LEVORG、SUBARU 25年目の革新

小林正彦氏

 国内専用モデルとして企画された新型車、レヴォーグの開発は“SUBARU 25年目のフルモデルチェンジ”と謳われているだけあって、既成概念を超えたさまざまな取り組みが行なわれている。それが最も端的に表れているのがエクステリアデザインだ。シャープで彫りの深いフロントの造形や、グッと絞り込んだ緊張感のあるリヤスタイルには、これまでのSUBARU車とはひと味異なるスタイリッシュな魅力が備わっている。
今回、チーフデザイナーとしてレヴォーグのデザイン開発を手掛けた小林正彦は、このようなSUBARUにとっては革新的と言ってもいいデザインが成立した背景を次のように話している。

「従来は、設計エンジニアがあらかじめハードポイントを決めて、そのサイズの中でデザインを進めてきました。それに対して今回は『革新スポーツツアラーを造る』という目標に向かってチームが結束し、デザイナーも設計エンジニアもゼロからスタートし、それぞれが理想とするものを一度テーブルに出すところから検討を始めたのです」

 今回は、開発の初期段階からスタイリングを重視してクルマ造りを進めるという雰囲気があったという。

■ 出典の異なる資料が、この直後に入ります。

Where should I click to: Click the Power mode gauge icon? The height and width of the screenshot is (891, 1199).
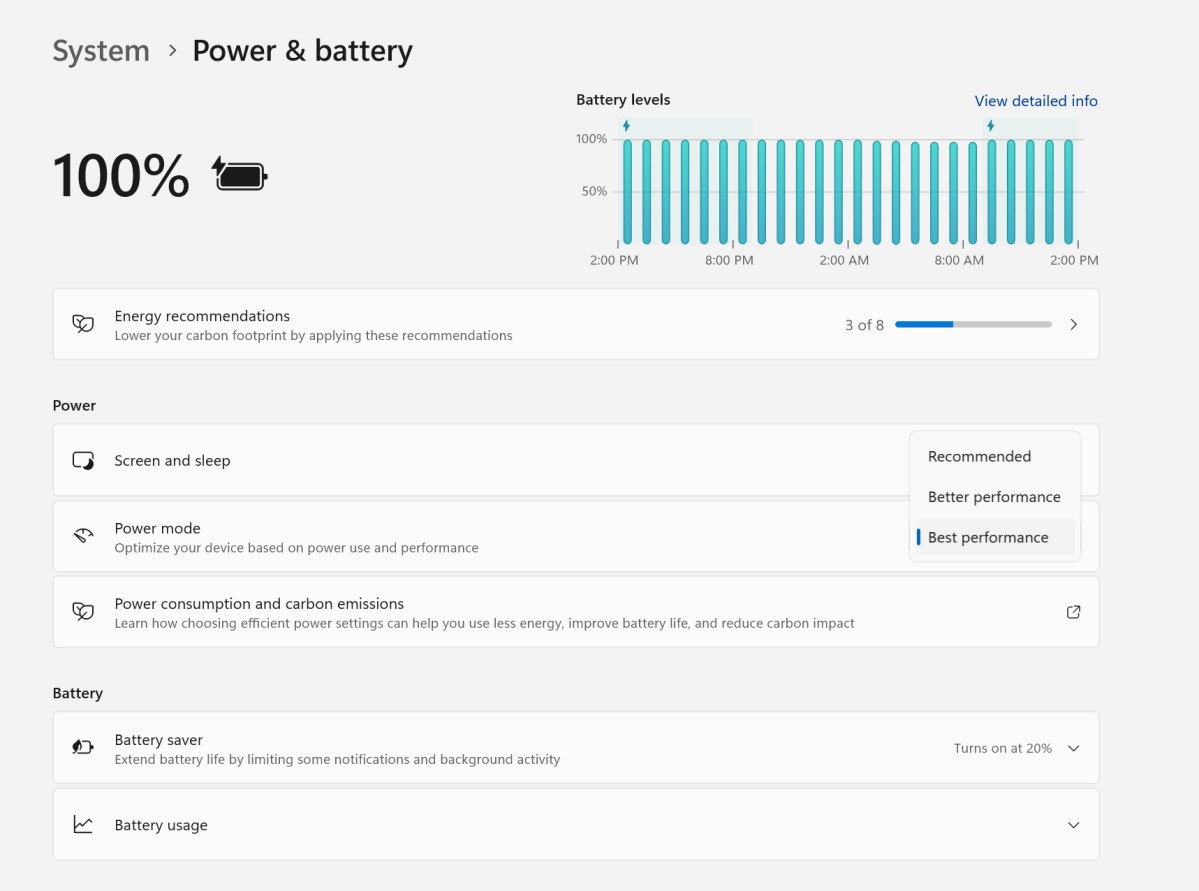click(x=83, y=536)
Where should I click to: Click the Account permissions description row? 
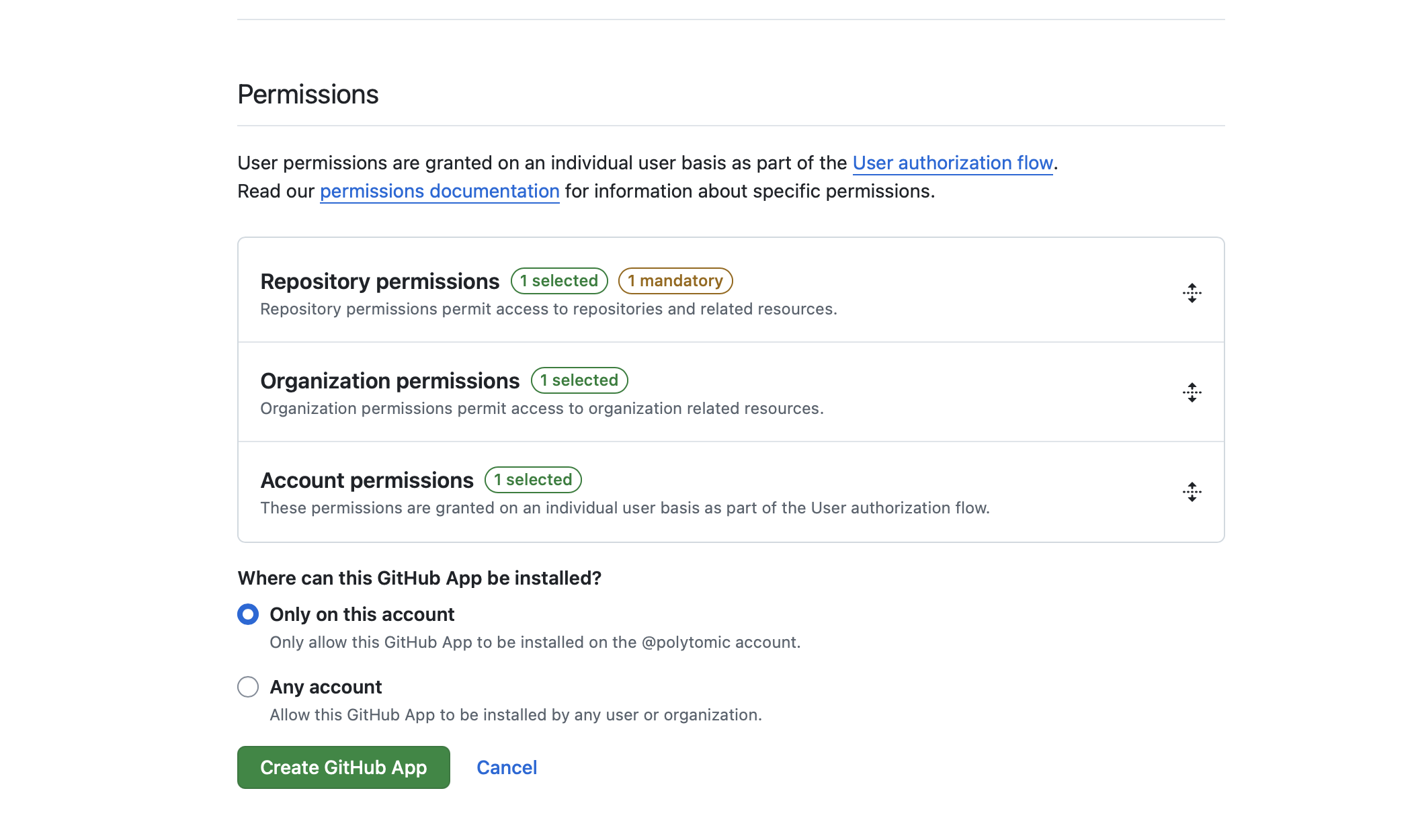point(624,508)

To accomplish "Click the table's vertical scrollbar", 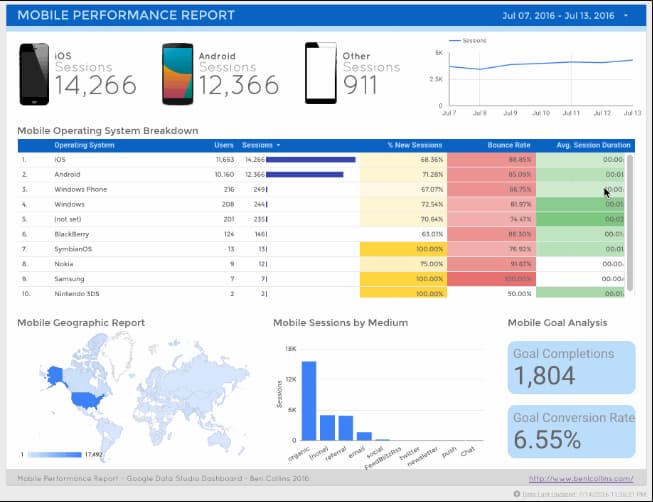I will 630,220.
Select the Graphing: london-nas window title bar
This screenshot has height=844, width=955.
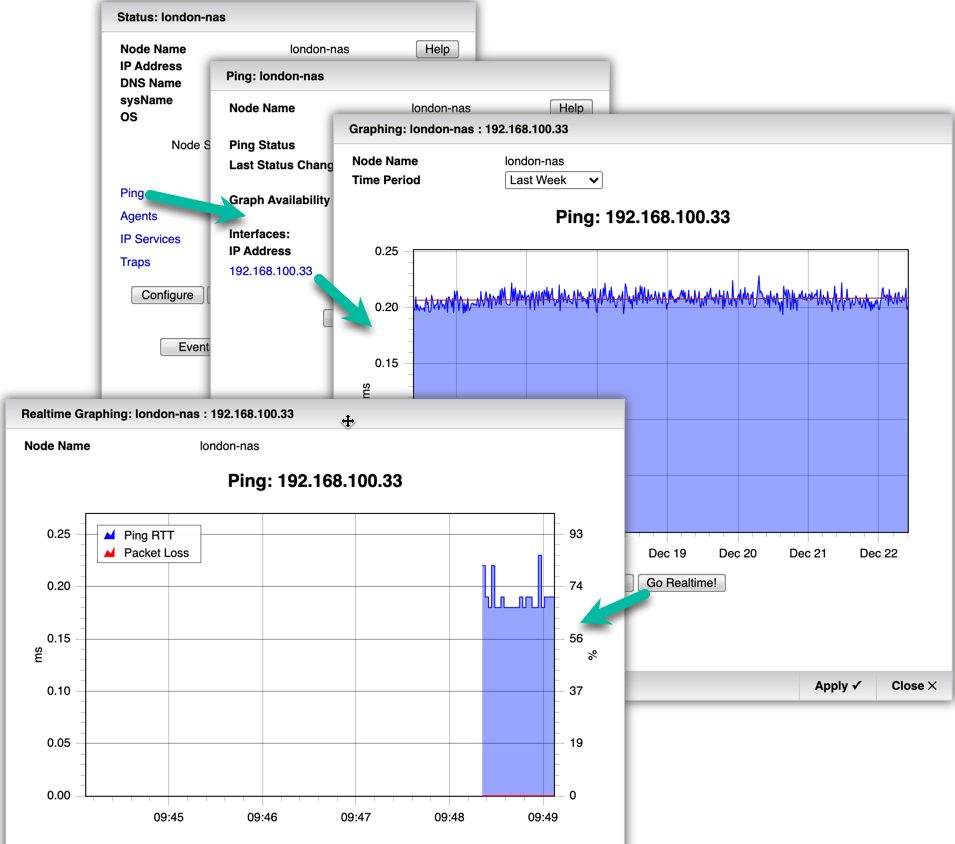640,129
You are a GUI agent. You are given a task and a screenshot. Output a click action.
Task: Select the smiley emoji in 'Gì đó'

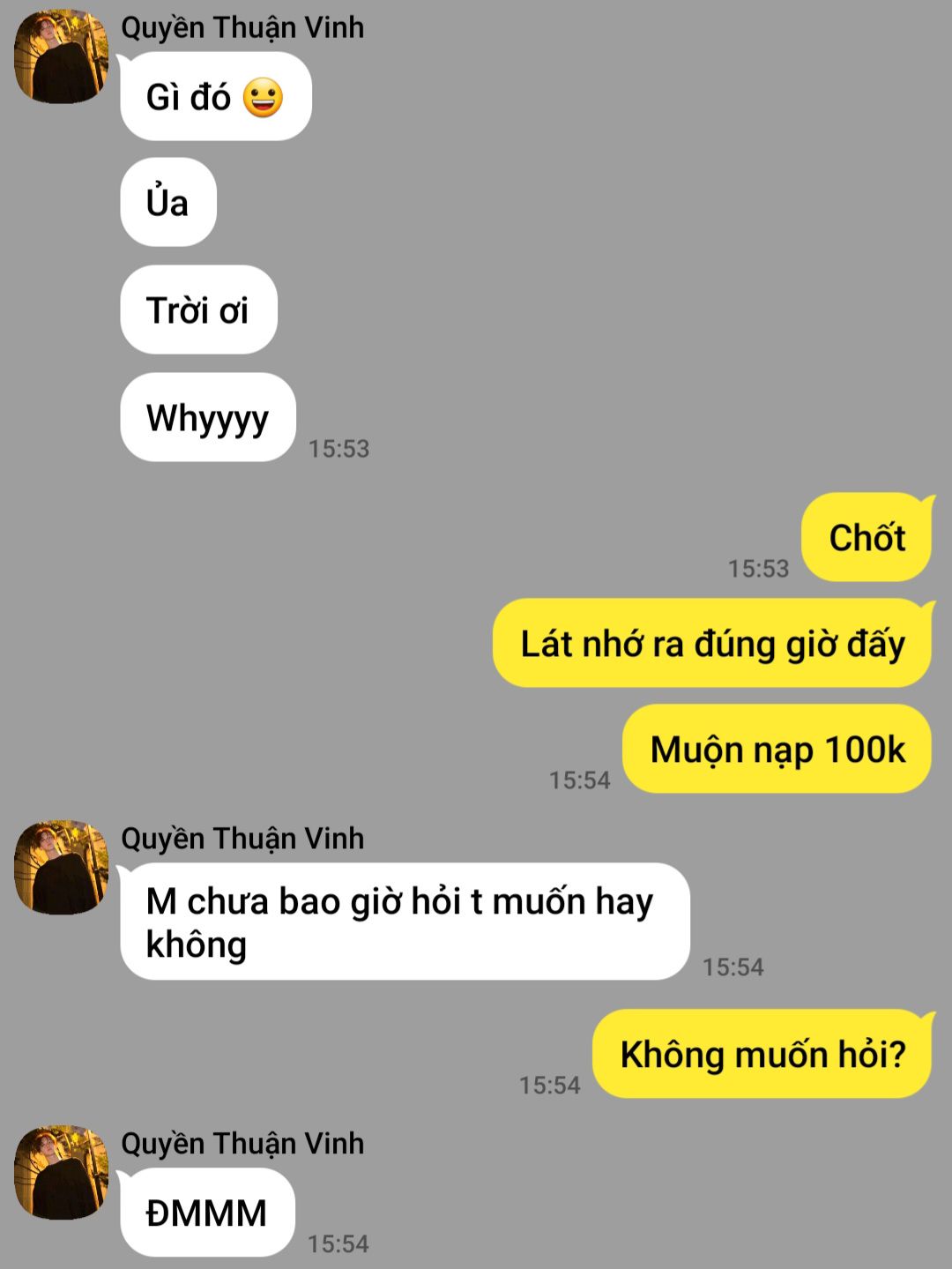pos(263,97)
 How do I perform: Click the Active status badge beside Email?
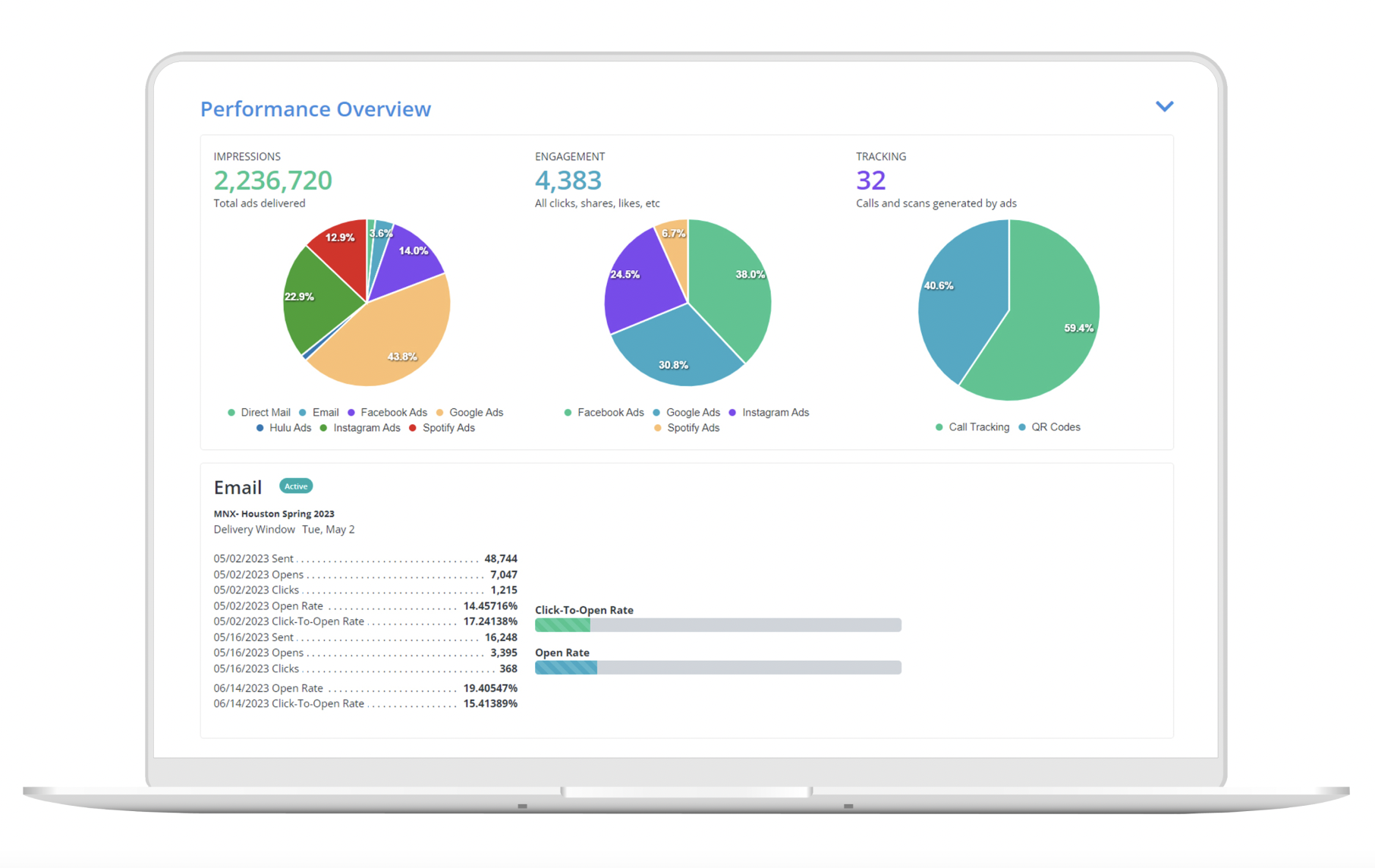[296, 486]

しかしながら、そこに至る前段階で先ず『革新スポーツツアラー』という開発コンセプトから具体的な車両のイメージを描き出す必要があった。“革新”と言うからには、単にスバルの新型車を開発するだけでなく、世の中にないジャンルのクルマを創造するくらいのものでなければならない。

革新の発火点となった、一枚のスケッチ

 「一体どんなクルマを造れば良いのだろう…。開発当初、スタッフが集まって討議を繰り返しましたが、なかなか皆のイメージがまとまりませんでした。そこで、原点に立ち返り、車両のサイドシルエットを描きながら、既存のワゴンタイプの車両を見つめ直したのです。ステーションワゴンというと、かなりの量の荷物を積載し、文字通り駅から駅へと長距離移動するようなイメージがあります。そうするとリヤゲートが立っていて箱っぽいイメージのクルマが想像できます。その対極に位置するのが、極限までワゴンとしてのユーティリティを切り詰めた形状のクルマ、シューティングブレイクです。これは元々スポーツカーに乗っているような人たちが、狩猟(シューティング)に出かける際に、ライフルなど必要最小限の道具を積載するために、2ドアクーペの後部に荷室を取り付けようという発想から生まれたスタイルです。SUBARUでもBRZに荷室を設けたコンセプトモデルを東京モーターショーに出展しましたので、ご記憶の方もいらっしゃるでしょう。
 そうやって考えていくうちにスタッフの一人がスポーツカーにワゴンのユーティリティを付けたらどうなるだろう? と一枚のスケッチを描き始めました。その瞬間、スタッフ全員のイメージがピタリと一致しました。カッコ良いスポーツカーを作ろう。だけれど、4枚の扉とゲートを持ち、最低でも4代目レガシィと同程度の荷室容量は持たせよう。そんな機能とスタイリングを両立させたクルマができたら、これこそ革新になるじゃないか」

 それは他に比較するべきクルマが存在しない、まさに新たなジャンルと呼ぶにふさわしいコンセプトであった。そしてそのコンセプトを具現化できるとしたら、長年にわたってワゴンを造り、ノウハウを蓄積してきたSUBARU以外に考えられなかった。
 目標が明確になれば後は早かった。なぜなら小林の頭の中には“人をわくわくさせるカッコいいクルマ”をデザインするためのノウハウがふんだんにあったからだ。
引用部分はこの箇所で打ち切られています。